In her case, Harrison has been searching out a transdermal patch to help her with a pain issue, so far to no avail. She tried another cannabis product, with only partial success.
“It takes the edge off. It doesn’t take it completely away,” she said.
Similarly, tablet and capsule products aren’t yet out on the market — at least not as far as Harrison has been able to determine — while others run out quickly due to strong demand when the three pharmacies here introduce them.
Underscoring some of the relatively high prices, Harrison noted that at current rates in the state’s pharmacies, an ounce of cannabis flower would go for $400.

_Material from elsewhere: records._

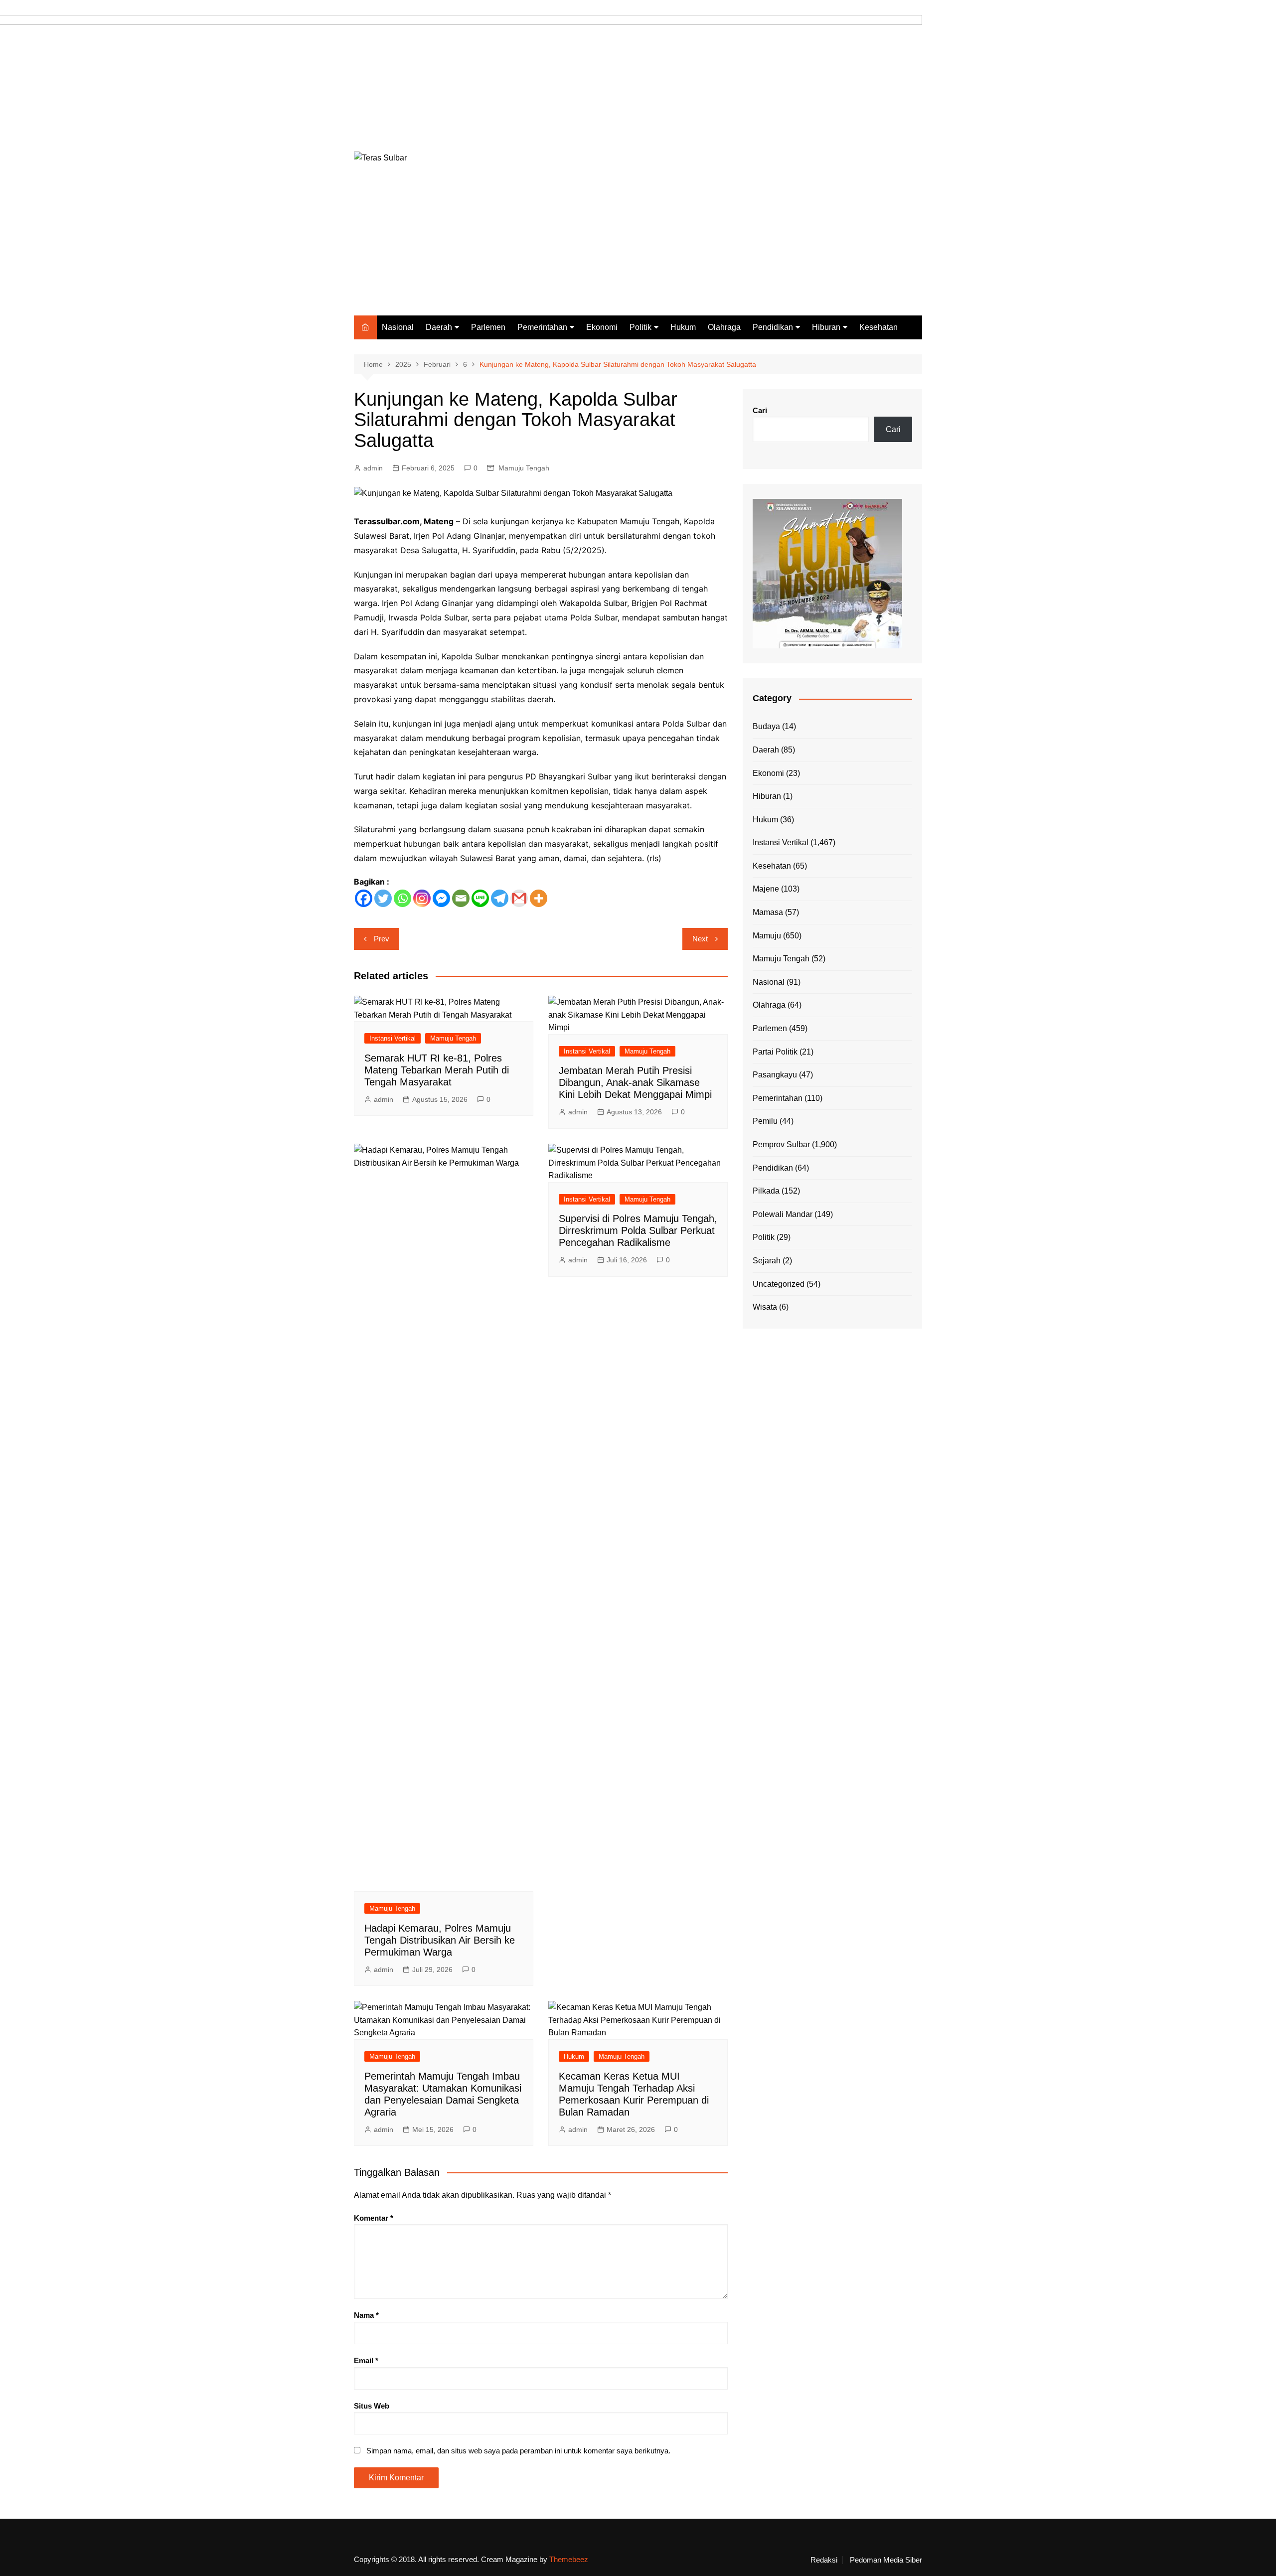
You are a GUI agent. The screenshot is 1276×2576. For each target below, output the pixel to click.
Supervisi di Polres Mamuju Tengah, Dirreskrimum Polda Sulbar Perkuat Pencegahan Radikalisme (638, 1230)
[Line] (480, 898)
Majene (766, 889)
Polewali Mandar (782, 1214)
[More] (538, 898)
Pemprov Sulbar (781, 1144)
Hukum (683, 327)
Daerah (439, 327)
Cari (760, 410)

“That’s way high for the black market. That’s way high for surrounding states,” she said.
Hennessy acknowledged that prices are relatively high. But that wasn’t unexpected, since an industry takes time to evolve and develop. Moreover, the prices aren’t necessarily higher than in other states when medical cannabis was first introduced.
And whatever the hitches, McGarry said medical cannabis works and has changed her life. Aside from alleviating her gastroparesis symptoms, it’s helped with a range of other ailments as well, changing her life.
“It is a profound change I was not expecting, that’s for sure,” she said.